---------- Material shown ----------

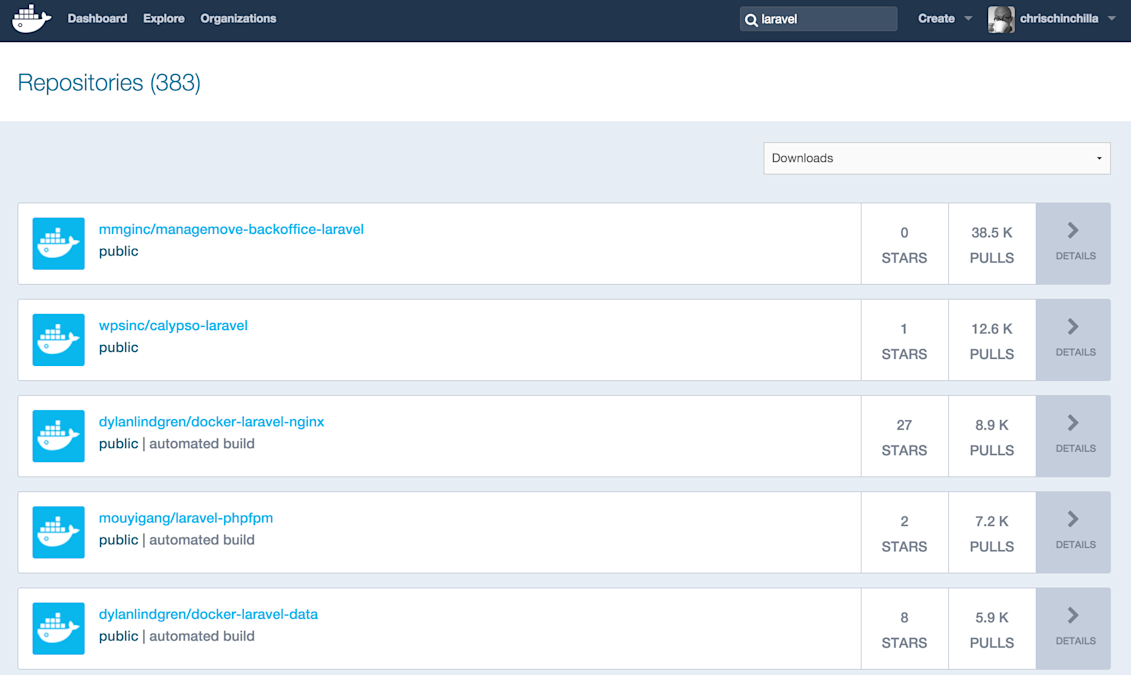Click the whale icon for mouyigang/laravel-phpfpm
Viewport: 1131px width, 675px height.
tap(58, 532)
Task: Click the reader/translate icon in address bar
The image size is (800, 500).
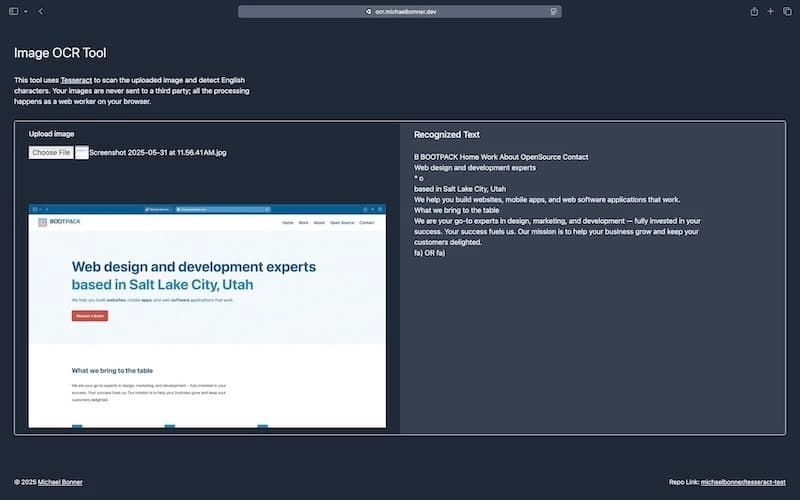Action: (x=553, y=12)
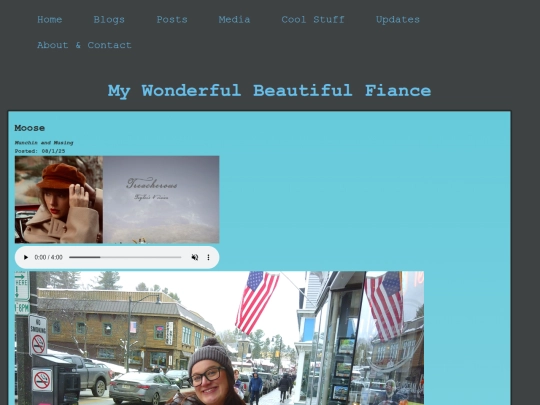Screen dimensions: 540x405
Task: Click the Treacherous script title card
Action: [161, 200]
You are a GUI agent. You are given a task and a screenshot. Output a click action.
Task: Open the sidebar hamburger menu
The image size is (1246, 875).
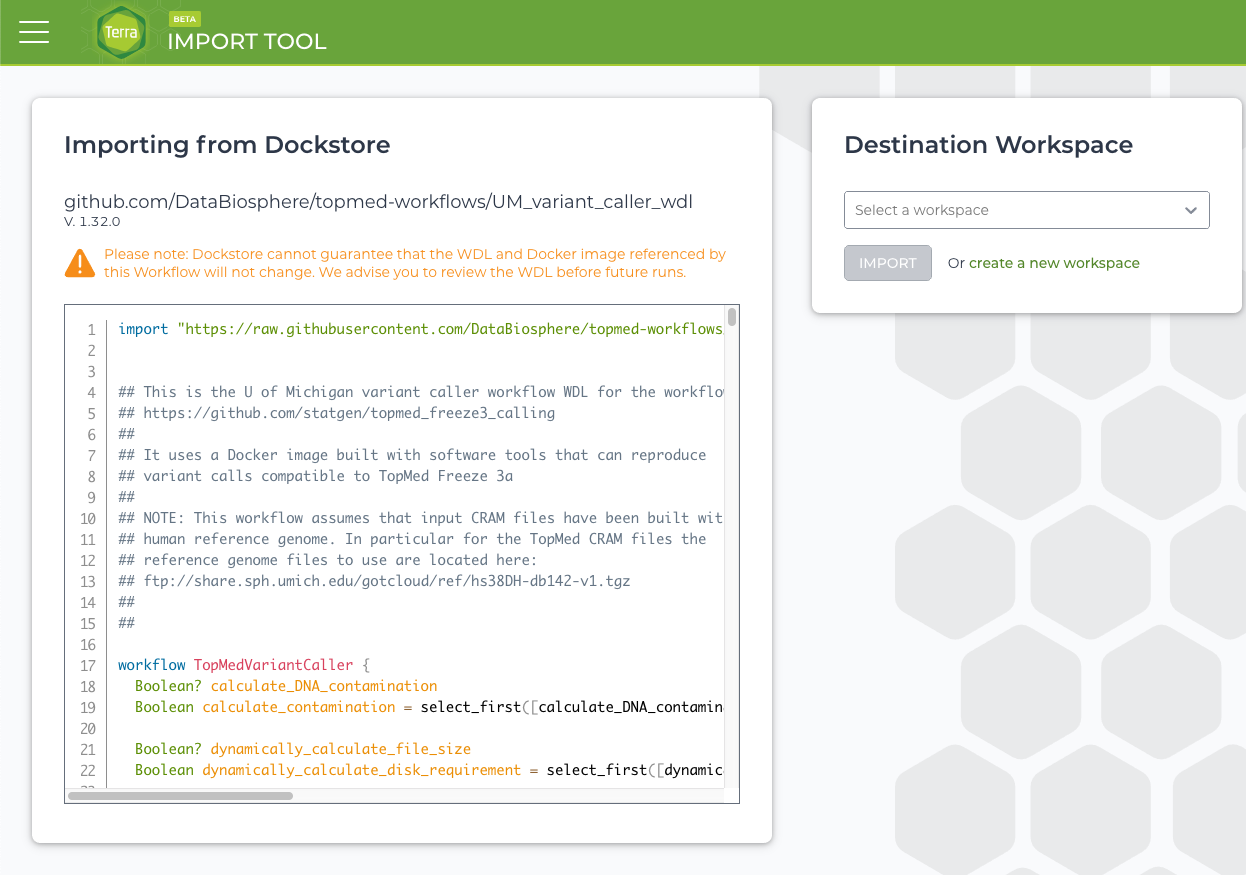[34, 31]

----------

Exercise directions
Switch every "image size" in the lines above to "frame size" and give all the lines again with nothing else changed, leaving out the pictures.

Response to the exercise
Click the whale icon for mouyigang/laravel-phpfpm
Viewport: 1131px width, 675px height.
tap(58, 532)
Task: Click the reader/translate icon in address bar
The frame size is (800, 500).
Action: (x=553, y=12)
Screen dimensions: 540x405
Task: Click the Treacherous script title card
Action: [161, 200]
You are a GUI agent. You are given a task and a screenshot. Output a click action.
Task: Open the sidebar hamburger menu
The frame size is (1246, 875).
[34, 31]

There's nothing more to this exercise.